Cell concentration and viability measurements are critical in developing cell culture processes and are used for determining culture physiology in response to operating conditions and calculation of growth rates, specific consumption/production rates of metabolites and cell specific productivity. The most common method for measuring cell concentration and viability is via Trypan Blue exclusion microscopy. This method depends upon the ability of cells with intact membranes, i.e., live cells, to exclude Trypan Blue; those that stain blue are classified as dead cells. A number of automated analyzers that exploit this method and are coupled to image analysis are commercially available (Cedex, Innovatis, Bielefeld, Germany and Vi-Cell, Beckman Coulter, Fullerton, CA). These analyzers also allow the determination of cell size. In many cell culture processes, the mean cell size can change by as much as 50% (or over a 3-fold change cell volume). 75 In these cases, it is insufficient to measure viable or total cell concentration. Instead, packed cell volume (or viable packed cell volume) is determined using centrifugation based methods; this is more likely to provide an accurate representation of the cell mass since it avoids instrument associated variability, which is especially useful during technology transfer between different sites.
The Trypan Blue exclusion method does not allow measurements other than live or dead. Multi-parameter flow cytometry using fluorescent dyes such as propidium iodide and annexin V or caspase 5 can be used to quantify live/dead cells and apoptotic cell populations. This is now possible in cell culture laboratory settings using relatively simple 96-well plate based systems and specifically designed measurement kits for such analyses, as well as a multitude of other cell based assays (Guava Technologies, Hayward, CA). Measurements of cell metabolic activity can be quantified by on-line oxygen uptake rate measurements or off-line cell mitochondrial activity using FACS.

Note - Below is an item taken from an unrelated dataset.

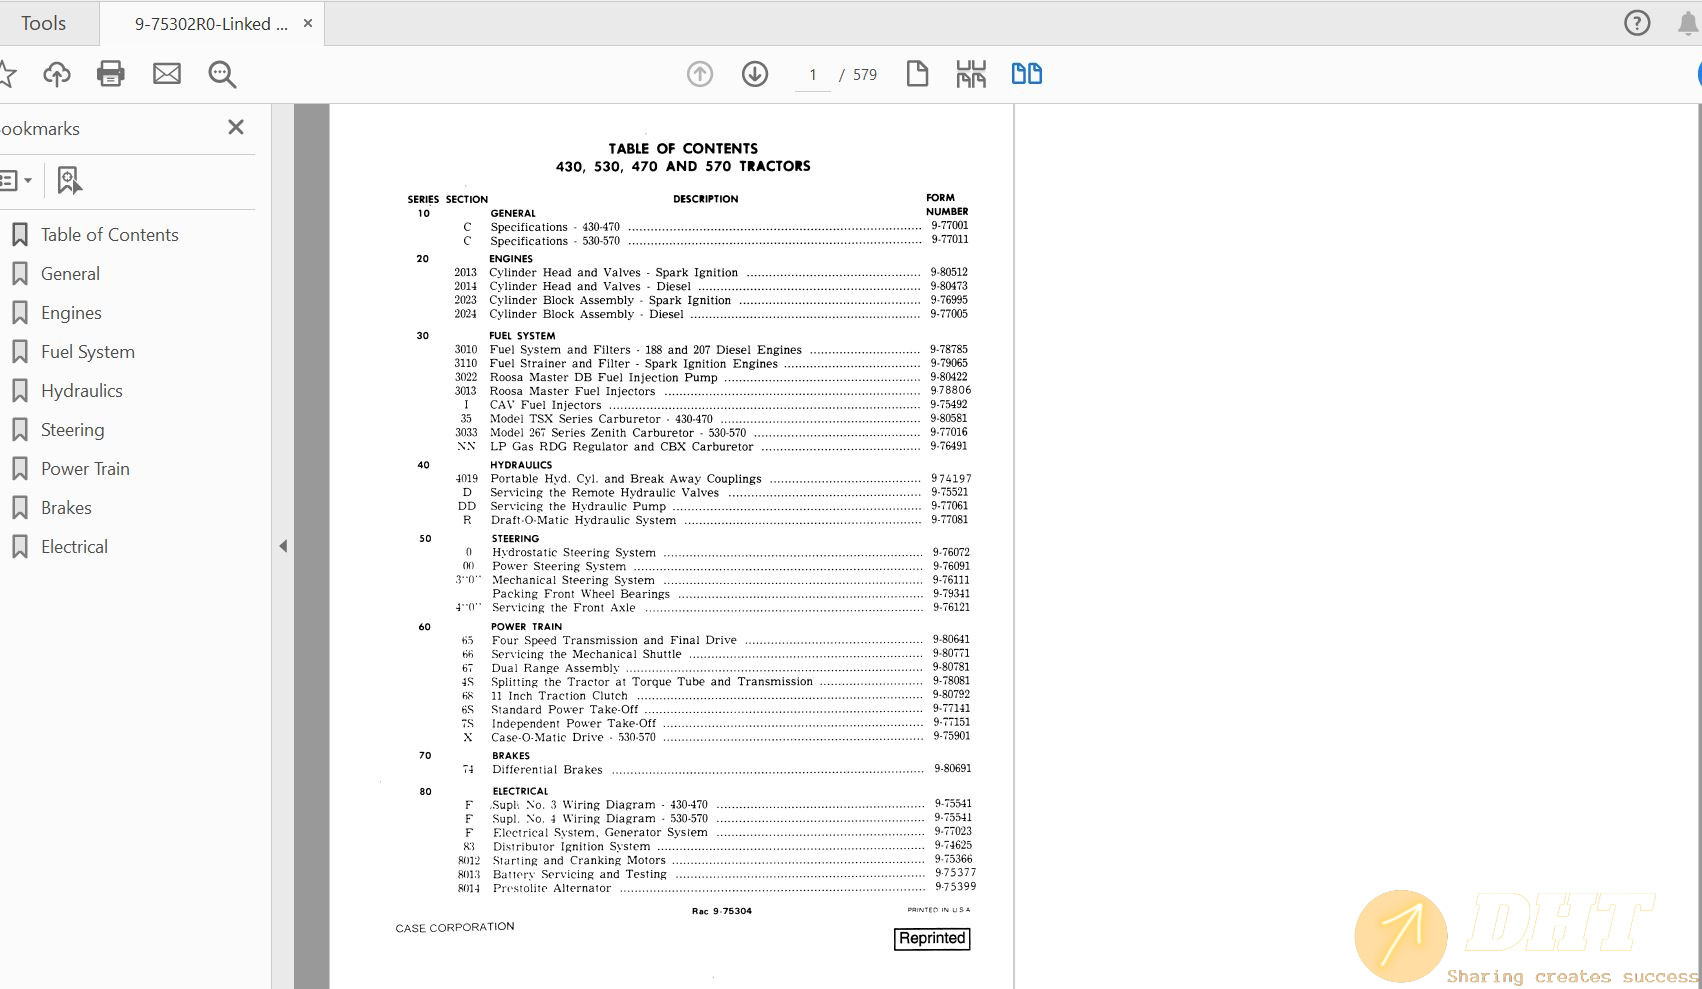
Task: Select single page view icon
Action: [917, 74]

After development, process performances achieved on small scales should be maintained during scale up. A typical large-scale cell culture process consists of a number of unit operations, including seed train, inoculum train, and production run ( Fig. 5 ). Each step has its key process performance indicators such as cell growth, viability and titer, along with appropriate product quality attributes. The success of process scale up is usually measured by these key process indicators and product quality attributes that meet pre-defined criteria.